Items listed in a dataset
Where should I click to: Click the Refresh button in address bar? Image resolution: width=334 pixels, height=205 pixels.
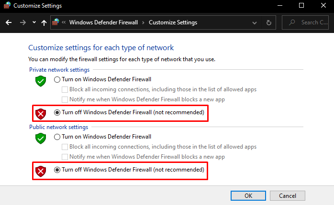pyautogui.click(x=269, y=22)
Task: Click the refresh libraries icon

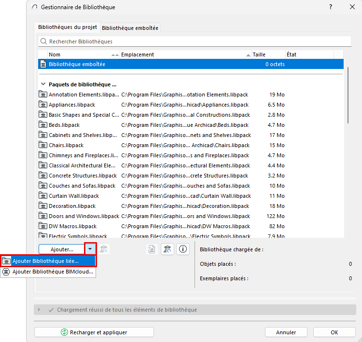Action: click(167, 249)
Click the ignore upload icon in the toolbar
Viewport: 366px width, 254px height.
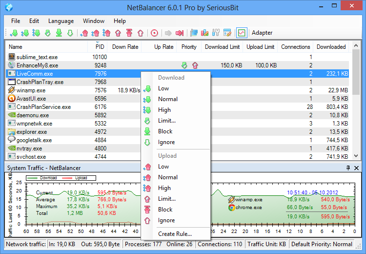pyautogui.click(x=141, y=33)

== TASK DIRECTIONS ==
Because the pictures are not wanted, retype only the text of every record, exactly as given.

== SOLUTION ==
Where should I click to: Click the Refresh button in address bar? Image resolution: width=334 pixels, height=205 pixels.
pyautogui.click(x=269, y=22)
Task: Click the refresh libraries icon

Action: click(167, 249)
Click the ignore upload icon in the toolbar
Viewport: 366px width, 254px height.
pyautogui.click(x=141, y=33)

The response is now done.